节选文段 =

++++++++++

目的: 通过探究我国人群中前列腺癌患者与前列腺增生患者之间糖尿病发生率的差异来分析糖尿病与前列腺癌的相关性。方法:回顾性分析2006年至2013年间在我院住院治疗的1 271例年龄17~95岁汉族前列腺癌患者(前列腺癌组)的临床资料。对照组是随机选取的1 535例同期同一年龄段住院的前列腺增生患者。结果:前列腺癌组的糖尿病发病率为5.5%(70/1 271),显著低于前列腺增生组的7.8%(119/1 535,P=0.022)。前列腺癌组与前列腺增生组平均年龄差异无统计学意义(P>0.05)。单因素非条件性Logistic 回归分析显示,糖尿病与前列腺癌的发病率之间呈负相关性(OR=0.699; 95%CI:0.515,0.949)。结论:糖尿病可能是前列腺癌的保护性因素。

Objective: To study the incidence of diabetes mellitus between people with prostate cancer and prostatic hyperplasia, and analyze the relationship between diabetes mellitus and prostate cancer.Methods: A retrospective study was conducted in 1 271 prostate cancer patients from 2006 to 2013 in the First Affiliated Hospital of Nanjing Medical University.We randomly selected 1 535 diagnosis of prostatic hyperplasia patients as the control group. Results: The diabetes mellitus incidence in prostate cancer group was significantly lower than that in prostatic hyperplasia group (5.5% vs 7.8%, P=0.022). There was no statistical differences of age between the prostate cancer group and the prostatic hyperplasia group(P>0.05). The univariate and non-conditional Logistic regression model analysis showed that there had a negative correlation between diabetes mellitus and the incidence of prostate cancer(OR=0.699;95%CI:0.515, 0.949). Conclusion: Diabetes mellitus may be a protective factor of prostate cancer.

++++++++++

所给信息 =
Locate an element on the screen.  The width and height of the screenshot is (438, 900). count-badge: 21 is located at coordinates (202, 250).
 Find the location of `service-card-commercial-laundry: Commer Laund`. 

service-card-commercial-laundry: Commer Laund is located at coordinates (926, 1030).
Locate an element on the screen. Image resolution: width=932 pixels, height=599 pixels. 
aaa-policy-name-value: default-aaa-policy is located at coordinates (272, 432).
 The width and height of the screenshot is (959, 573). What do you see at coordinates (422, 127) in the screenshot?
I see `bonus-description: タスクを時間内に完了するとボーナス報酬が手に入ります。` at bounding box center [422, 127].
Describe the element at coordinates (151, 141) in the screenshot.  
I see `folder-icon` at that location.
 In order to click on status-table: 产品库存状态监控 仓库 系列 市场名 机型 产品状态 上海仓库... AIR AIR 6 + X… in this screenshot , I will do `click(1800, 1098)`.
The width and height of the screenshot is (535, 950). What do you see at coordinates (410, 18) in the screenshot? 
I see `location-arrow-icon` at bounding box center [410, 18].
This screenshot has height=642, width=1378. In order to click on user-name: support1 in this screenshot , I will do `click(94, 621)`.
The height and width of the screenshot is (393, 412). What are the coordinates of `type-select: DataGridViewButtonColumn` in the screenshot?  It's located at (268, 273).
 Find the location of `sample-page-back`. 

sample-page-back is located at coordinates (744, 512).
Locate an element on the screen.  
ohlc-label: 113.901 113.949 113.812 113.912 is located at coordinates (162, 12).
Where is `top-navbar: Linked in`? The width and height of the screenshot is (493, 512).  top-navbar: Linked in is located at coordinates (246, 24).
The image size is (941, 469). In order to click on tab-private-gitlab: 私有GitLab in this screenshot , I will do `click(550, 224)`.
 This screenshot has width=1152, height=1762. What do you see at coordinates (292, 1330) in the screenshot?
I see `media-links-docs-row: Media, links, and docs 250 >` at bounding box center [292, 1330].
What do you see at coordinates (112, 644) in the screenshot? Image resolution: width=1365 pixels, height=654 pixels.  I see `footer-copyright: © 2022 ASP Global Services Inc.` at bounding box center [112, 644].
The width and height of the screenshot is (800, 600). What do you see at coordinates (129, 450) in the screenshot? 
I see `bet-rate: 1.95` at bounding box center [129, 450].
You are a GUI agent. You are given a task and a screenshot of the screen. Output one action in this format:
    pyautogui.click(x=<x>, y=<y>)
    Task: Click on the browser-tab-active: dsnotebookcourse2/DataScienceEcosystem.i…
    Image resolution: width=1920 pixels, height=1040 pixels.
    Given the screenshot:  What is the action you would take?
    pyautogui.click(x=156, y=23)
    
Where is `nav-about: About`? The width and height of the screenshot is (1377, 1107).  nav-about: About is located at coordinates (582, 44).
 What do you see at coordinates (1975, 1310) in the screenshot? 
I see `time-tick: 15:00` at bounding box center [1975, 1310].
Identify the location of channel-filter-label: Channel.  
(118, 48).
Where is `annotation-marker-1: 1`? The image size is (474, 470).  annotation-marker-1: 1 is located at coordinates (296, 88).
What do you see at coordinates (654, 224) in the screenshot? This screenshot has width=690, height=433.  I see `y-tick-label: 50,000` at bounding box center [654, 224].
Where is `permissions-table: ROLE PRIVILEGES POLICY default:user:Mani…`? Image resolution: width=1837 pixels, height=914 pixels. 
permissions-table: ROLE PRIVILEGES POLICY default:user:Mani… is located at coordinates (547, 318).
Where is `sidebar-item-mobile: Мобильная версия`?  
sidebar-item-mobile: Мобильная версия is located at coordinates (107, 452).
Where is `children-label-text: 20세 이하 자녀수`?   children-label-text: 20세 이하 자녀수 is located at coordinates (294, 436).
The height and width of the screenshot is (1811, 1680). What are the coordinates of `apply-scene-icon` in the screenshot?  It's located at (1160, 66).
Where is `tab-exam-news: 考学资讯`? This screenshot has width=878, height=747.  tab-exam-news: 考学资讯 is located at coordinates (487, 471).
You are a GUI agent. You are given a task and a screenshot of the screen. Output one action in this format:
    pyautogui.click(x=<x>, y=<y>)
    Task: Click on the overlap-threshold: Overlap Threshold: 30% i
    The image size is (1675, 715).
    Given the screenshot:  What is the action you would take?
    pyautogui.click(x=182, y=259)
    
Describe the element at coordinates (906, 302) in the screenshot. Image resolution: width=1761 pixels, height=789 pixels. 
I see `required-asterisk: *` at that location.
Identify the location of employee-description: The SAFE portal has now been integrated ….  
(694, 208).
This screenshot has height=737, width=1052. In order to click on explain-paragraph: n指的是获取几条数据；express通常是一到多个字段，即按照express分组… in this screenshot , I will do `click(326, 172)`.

++++++++++

将上方关于糖尿病与前列腺癌关系的节选文段一字不改地完整重写一遍。

作答区 =
目的: 通过探究我国人群中前列腺癌患者与前列腺增生患者之间糖尿病发生率的差异来分析糖尿病与前列腺癌的相关性。方法:回顾性分析2006年至2013年间在我院住院治疗的1 271例年龄17~95岁汉族前列腺癌患者(前列腺癌组)的临床资料。对照组是随机选取的1 535例同期同一年龄段住院的前列腺增生患者。结果:前列腺癌组的糖尿病发病率为5.5%(70/1 271),显著低于前列腺增生组的7.8%(119/1 535,P=0.022)。前列腺癌组与前列腺增生组平均年龄差异无统计学意义(P>0.05)。单因素非条件性Logistic 回归分析显示,糖尿病与前列腺癌的发病率之间呈负相关性(OR=0.699; 95%CI:0.515,0.949)。结论:糖尿病可能是前列腺癌的保护性因素。

Objective: To study the incidence of diabetes mellitus between people with prostate cancer and prostatic hyperplasia, and analyze the relationship between diabetes mellitus and prostate cancer.Methods: A retrospective study was conducted in 1 271 prostate cancer patients from 2006 to 2013 in the First Affiliated Hospital of Nanjing Medical University.We randomly selected 1 535 diagnosis of prostatic hyperplasia patients as the control group. Results: The diabetes mellitus incidence in prostate cancer group was significantly lower than that in prostatic hyperplasia group (5.5% vs 7.8%, P=0.022). There was no statistical differences of age between the prostate cancer group and the prostatic hyperplasia group(P>0.05). The univariate and non-conditional Logistic regression model analysis showed that there had a negative correlation between diabetes mellitus and the incidence of prostate cancer(OR=0.699;95%CI:0.515, 0.949). Conclusion: Diabetes mellitus may be a protective factor of prostate cancer.